(Entries on target coordinates)
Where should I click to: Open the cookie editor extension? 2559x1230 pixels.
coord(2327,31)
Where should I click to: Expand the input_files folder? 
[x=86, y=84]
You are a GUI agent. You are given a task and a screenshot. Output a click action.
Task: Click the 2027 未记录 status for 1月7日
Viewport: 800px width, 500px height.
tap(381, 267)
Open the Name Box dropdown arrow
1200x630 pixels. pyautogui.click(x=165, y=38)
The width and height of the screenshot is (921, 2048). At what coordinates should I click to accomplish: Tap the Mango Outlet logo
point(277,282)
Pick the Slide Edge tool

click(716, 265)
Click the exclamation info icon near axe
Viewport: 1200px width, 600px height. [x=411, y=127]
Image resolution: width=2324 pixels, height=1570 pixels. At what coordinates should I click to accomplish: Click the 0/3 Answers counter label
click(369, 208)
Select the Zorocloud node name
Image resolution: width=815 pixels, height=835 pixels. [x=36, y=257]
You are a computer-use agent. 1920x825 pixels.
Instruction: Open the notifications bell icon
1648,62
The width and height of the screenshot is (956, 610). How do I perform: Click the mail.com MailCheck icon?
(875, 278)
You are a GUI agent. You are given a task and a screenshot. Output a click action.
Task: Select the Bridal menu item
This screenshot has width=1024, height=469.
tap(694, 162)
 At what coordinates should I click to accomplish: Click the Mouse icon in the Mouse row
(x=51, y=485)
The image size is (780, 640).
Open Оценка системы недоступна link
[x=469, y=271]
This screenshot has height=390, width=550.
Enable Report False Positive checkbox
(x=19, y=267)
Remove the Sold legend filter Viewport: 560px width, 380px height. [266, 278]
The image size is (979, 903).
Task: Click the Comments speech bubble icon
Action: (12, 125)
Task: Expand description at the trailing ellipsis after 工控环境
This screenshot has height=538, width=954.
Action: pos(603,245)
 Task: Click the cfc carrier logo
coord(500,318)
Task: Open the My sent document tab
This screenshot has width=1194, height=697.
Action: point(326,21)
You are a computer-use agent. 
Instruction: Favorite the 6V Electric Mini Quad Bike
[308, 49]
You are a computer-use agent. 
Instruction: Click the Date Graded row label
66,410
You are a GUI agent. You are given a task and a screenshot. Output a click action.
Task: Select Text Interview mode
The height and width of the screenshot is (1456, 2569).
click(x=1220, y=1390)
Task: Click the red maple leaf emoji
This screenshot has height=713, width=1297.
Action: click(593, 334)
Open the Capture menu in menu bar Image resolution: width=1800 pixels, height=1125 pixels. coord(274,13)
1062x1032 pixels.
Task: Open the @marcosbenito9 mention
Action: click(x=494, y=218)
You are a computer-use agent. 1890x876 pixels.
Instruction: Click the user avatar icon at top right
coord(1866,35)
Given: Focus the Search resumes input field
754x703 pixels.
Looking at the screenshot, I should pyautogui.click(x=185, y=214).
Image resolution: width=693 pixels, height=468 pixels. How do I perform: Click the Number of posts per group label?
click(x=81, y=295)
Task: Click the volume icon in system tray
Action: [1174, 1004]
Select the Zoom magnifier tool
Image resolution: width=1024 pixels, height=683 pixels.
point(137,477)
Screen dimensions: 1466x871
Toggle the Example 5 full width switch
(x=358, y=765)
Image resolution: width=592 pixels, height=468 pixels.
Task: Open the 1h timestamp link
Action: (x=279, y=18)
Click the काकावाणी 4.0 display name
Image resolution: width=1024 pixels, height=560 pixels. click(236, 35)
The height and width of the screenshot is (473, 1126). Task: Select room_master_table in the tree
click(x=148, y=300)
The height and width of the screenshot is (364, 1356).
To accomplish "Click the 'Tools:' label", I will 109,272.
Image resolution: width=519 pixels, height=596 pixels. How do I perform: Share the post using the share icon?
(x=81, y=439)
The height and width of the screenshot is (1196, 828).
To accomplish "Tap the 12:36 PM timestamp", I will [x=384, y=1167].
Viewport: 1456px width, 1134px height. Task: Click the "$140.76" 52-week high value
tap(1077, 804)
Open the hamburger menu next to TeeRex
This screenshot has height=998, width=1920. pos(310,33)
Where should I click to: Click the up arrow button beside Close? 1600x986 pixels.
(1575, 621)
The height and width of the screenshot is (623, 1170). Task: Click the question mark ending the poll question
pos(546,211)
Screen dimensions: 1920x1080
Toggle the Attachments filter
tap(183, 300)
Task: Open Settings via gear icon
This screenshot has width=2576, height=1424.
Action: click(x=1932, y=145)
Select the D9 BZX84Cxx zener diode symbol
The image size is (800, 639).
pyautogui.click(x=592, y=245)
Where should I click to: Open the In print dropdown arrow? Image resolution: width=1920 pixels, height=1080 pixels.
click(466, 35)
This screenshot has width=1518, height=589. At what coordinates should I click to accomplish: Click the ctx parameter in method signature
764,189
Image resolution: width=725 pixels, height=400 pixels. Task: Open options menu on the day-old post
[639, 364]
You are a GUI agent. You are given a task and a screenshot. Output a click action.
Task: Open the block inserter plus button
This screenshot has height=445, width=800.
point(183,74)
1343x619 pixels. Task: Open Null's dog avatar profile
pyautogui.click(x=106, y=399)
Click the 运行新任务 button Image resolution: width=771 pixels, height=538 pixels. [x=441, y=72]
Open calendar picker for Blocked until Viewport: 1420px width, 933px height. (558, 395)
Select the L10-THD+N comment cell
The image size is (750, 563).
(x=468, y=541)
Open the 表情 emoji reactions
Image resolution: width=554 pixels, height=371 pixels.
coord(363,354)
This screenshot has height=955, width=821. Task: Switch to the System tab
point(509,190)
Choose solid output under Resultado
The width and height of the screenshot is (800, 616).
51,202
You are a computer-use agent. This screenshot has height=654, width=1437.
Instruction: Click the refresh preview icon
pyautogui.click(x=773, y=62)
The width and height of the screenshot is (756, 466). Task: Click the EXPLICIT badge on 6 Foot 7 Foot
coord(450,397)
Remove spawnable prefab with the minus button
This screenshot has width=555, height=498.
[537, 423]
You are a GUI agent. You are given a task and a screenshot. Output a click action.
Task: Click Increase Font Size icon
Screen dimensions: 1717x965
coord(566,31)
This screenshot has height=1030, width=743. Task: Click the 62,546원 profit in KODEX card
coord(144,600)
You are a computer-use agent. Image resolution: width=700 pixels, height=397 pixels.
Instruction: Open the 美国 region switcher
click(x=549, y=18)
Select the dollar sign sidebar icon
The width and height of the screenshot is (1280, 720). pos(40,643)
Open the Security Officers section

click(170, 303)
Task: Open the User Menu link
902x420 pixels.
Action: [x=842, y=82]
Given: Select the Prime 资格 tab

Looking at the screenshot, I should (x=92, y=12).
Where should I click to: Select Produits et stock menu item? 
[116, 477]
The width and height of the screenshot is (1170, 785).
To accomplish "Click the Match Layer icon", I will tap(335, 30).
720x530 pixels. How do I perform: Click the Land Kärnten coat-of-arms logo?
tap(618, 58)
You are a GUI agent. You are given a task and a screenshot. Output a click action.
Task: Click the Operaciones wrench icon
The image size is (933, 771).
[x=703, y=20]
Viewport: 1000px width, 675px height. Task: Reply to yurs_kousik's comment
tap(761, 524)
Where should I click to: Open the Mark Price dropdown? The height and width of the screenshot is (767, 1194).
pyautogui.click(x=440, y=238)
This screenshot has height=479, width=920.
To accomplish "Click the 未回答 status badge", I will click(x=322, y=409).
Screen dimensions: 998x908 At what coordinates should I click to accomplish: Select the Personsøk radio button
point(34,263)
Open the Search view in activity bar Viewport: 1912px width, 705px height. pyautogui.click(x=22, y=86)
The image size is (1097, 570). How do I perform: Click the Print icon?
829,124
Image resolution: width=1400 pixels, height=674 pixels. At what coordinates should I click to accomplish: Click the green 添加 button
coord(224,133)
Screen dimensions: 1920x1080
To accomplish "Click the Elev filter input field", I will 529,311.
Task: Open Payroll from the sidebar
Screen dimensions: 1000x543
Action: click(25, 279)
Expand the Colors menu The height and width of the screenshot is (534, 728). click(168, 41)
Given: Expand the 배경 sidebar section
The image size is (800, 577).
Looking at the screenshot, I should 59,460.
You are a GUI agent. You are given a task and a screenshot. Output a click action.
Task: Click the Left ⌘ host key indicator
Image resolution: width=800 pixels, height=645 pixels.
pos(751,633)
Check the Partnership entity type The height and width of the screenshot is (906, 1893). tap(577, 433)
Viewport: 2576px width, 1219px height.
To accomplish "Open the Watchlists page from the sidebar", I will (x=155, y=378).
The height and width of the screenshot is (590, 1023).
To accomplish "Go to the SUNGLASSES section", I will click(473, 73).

> **Exercise prompt**
Can you print, word for word, the lines of the listing from the line with "Check the Partnership" up to and including the line with "will (x=155, y=378)."?

> **Task result**
Check the Partnership entity type The height and width of the screenshot is (906, 1893). tap(577, 433)
Viewport: 2576px width, 1219px height.
To accomplish "Open the Watchlists page from the sidebar", I will (x=155, y=378).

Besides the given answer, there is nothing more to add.